▶ _Source text_

━━━━━━

Bliss responds to Health and Social Care Committee report looking at NHS staffing

Posted on July 25, 2022

Baby in incubator on neonatal unit with nurse in background attending to the baby

Bliss welcomes the reports published today by the Health and Social Care Committee and their Expert Panel which highlight the risk to patients that the current NHS staffing crisis poses.

Caroline Lee-Davey, Chief Executive of Bliss, said: "For babies born premature or sick to have the best chance of survival and quality of life it is essential that neonatal services need to be staffed appropriately – both in numbers of staff per baby and in the skills mix on the neonatal unit. Despite the wealth of evidence that the safety of services relies on there being adequate numbers of appropriately trained staff, neonatal services remain chronically understaffed across all specialties.

━━━━━━

▶ _To do_
a – Decide whether each statement agrees with the Bliss statement, answering yes or no and quoting the deciding words: (i) the post was published on July 25, 2022; (ii) Caroline Lee-Davey is identified as chair of the Health and Social Care Committee; (iii) neonatal services are said to remain understaffed across all specialties.
b – Reproduce the passage of the Bliss statement that starts at "Baby in incubator" and ends at "staffing crisis poses.", word for word.

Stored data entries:
━━━━━━

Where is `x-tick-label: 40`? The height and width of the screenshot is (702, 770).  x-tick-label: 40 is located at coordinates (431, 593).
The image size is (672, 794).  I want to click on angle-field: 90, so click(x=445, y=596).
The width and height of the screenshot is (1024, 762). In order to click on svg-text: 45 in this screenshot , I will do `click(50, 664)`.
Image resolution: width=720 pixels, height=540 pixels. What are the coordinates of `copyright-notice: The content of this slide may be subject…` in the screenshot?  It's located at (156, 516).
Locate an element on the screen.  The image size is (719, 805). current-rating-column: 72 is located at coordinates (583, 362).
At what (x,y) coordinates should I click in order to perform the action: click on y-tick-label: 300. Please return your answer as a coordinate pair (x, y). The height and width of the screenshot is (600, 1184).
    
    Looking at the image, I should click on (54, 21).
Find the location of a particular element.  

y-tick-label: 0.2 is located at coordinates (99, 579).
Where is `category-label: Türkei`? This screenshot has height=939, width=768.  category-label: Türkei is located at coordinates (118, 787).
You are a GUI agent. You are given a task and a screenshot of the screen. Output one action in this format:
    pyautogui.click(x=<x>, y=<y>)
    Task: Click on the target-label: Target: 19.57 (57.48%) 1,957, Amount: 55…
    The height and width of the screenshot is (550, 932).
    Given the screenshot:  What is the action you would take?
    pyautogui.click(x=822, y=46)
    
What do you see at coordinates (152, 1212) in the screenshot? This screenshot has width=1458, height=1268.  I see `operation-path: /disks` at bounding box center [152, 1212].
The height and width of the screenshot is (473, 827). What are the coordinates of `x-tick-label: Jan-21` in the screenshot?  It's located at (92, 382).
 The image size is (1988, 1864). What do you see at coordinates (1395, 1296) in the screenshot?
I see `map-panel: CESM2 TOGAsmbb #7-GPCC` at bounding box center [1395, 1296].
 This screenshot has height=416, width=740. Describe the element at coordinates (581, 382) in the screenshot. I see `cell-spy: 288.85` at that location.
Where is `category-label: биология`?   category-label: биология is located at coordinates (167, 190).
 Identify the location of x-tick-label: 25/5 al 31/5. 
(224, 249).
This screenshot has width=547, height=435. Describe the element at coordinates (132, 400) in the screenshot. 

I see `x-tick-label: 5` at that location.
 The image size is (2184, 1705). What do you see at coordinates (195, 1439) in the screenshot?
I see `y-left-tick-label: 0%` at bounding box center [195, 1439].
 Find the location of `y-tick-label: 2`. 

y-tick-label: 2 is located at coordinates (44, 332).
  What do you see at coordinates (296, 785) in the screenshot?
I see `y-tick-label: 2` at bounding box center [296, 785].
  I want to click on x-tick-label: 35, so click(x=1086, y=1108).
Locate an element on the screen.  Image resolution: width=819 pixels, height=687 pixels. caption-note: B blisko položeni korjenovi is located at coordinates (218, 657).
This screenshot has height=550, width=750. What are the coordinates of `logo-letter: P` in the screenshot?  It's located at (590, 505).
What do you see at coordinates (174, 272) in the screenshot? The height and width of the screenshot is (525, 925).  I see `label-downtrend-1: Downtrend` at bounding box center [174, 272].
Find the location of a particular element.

━━━━━━

▶ _Your responses_
a –
(i) Yes: "Posted on July 25, 2022"
(ii) No: "Caroline Lee-Davey, Chief Executive of Bliss"
(iii) Yes: "neonatal services remain chronically understaffed across all specialties"

b –
Baby in incubator on neonatal unit with nurse in background attending to the baby

Bliss welcomes the reports published today by the Health and Social Care Committee and their Expert Panel which highlight the risk to patients that the current NHS staffing crisis poses.